Oleh: Dr. KRMT Roy Suryo, M.Kes.
Sejak disahkan tanggal 21 April 2008 silam oleh Presiden Susilo Bambang Yudhoyono (SBY) karena kebutuhan adanya Undang-undang yang lebih spesifik soal Teknologi Informasi (TI) dibanding UU Telekomunikasi No 36 Tahun 1999 yang sudah dianggap tidak mampu menangani kasus-kasus TI yang mulai marak di masyarakat, UU No. 11 Tahun 2008 tentang Informasi dan Transaksi Elektronik (UU ITE 2008) ini awalnya disusun berdasarkan 2 (dua) konsep sekaligus, yakni Rancangan UU Informasi Elektronik Transaksi Elektronik (RUU-IETE) dan Rancangan CyberLaw-nya Indonesia.

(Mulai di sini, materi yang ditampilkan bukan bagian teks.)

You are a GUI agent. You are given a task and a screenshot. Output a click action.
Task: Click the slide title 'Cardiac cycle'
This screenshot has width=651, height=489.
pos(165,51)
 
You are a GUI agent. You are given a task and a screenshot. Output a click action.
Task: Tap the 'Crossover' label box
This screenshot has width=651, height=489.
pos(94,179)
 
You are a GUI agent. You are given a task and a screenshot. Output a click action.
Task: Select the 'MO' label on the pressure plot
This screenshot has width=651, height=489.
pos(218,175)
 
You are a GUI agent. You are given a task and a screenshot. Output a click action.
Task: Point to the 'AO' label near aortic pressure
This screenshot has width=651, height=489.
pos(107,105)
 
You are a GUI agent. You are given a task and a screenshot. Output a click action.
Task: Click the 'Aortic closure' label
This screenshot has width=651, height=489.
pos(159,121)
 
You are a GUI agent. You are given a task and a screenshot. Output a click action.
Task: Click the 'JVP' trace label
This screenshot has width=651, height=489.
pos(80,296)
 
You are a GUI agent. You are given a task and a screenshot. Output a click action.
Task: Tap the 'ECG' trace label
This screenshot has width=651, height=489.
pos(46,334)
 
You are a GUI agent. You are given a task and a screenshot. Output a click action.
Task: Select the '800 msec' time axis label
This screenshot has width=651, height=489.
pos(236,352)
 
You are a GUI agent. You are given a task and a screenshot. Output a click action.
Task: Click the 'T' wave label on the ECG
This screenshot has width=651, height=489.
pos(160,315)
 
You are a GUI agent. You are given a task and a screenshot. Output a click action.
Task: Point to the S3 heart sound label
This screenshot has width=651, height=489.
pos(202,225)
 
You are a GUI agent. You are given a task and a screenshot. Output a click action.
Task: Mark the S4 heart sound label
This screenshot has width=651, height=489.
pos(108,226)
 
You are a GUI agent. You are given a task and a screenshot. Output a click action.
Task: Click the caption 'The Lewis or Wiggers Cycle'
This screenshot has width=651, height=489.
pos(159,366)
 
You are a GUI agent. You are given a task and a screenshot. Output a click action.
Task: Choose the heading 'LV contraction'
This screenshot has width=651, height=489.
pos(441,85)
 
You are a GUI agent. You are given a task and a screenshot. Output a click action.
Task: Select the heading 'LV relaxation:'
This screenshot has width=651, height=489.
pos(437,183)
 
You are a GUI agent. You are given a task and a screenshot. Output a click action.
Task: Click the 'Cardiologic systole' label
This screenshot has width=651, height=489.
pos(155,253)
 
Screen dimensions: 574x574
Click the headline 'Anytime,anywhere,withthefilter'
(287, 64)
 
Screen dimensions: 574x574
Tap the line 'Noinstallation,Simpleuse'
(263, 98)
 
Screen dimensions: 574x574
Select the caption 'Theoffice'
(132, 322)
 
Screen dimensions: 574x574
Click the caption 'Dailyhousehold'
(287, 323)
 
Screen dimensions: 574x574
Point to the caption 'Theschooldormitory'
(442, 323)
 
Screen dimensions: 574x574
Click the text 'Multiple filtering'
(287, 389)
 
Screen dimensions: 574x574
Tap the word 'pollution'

Dengan latar belakang: kebutuhan regulasi transaksi elektronik (e-commerce, tanda tangan digital, keamanan data), UU ITE ini awalnya lebih bertujuan untuk mengatur dan mengakui dokumen elektronik sebagai alat bukti sah, Mengatur transaksi elektronik, tanda tangan digital, penyelenggara sistem elektronik. Namun karena sejak awal ada konsep CyberLaw-nya juga, maka didalamnya ada delik pidana, misalnya Pasal 27 ayat (3): pencemaran nama baik melalui media elektronik, Pasal 28 ayat (2): penyebaran kebencian/permusuhan berdasarkan SARA dan Pasal 29: ancaman kekerasan dan menakut-nakuti dengan Ancaman pidana: bervariasi, 6–12 tahun penjara dan Denda Rp 1–12 miliar saat itu.
Dikarenakan sejak lahir ada pasal-pasal yang memuat delik pidana diatas inilah, maka UU ITE kerap dikritik karena banyak dipakai untuk kriminalisasi warga, aktivis, jurnalis, bahkan ibu rumah tangga. Dua contoh yang sempat viral / terkenal diantaranya adalah kasus Prita Mulyasari (2008–2012) dimana dia sempat mengeluhkan layanan RS Omni Internasional Tangerang lewat email pribadi dan digugat dengan Pencemaran nama baik (Pasal 27 ayat (3)). Sempat ditahan selama tiga minggu, meski kemudian bebas lewat MA. Menariknya kasus yang saya terlibat langsung selaku Ahli yang membelanya ini sempat memunculkan gerakan publik “Koin untuk Prita”. Kemudian ada kasus Florence Sihombing (2014) seorang mahasiswa UGM Jogja yang memposting komentar negatif di Path soal SPBU Yogya. Dia dijerat Pasal 27 ayat (3), ditahan sehari, kasus dicabut setelah mediasi.
Kasus-kasus diatas mendorong dilakukannya Revisi Pertama UU ini menjadi UU No. 19 Tahun 2016 yang dsahkan tanggal 25 November 2016 oleh Presiden Jokowi, dimana alasan utama dilakukannya revisi pertama ini karena banyak kritik akibat UU ITE dipakai kriminalisasi, terutama Pasal 27 ayat (3). Secara detail perubahan krusial untuk Pasal 27 ayat (3) ini tetap ada, tapi dijelaskan lebih ketat, dimana delik aduan absolut (hanya bisa diproses bila ada pengaduan langsung dari korban) dan dilakukan pengurangan ancaman hukuman dari 6 tahun menjadi 4 tahun penjara.dan Denda yang semula Rp1 miliar diturunkan jadi Rp750 juta. Selain itu ada penambahan aturan “Right to be forgotten” (hak penghapusan konten atas putusan pengadilan).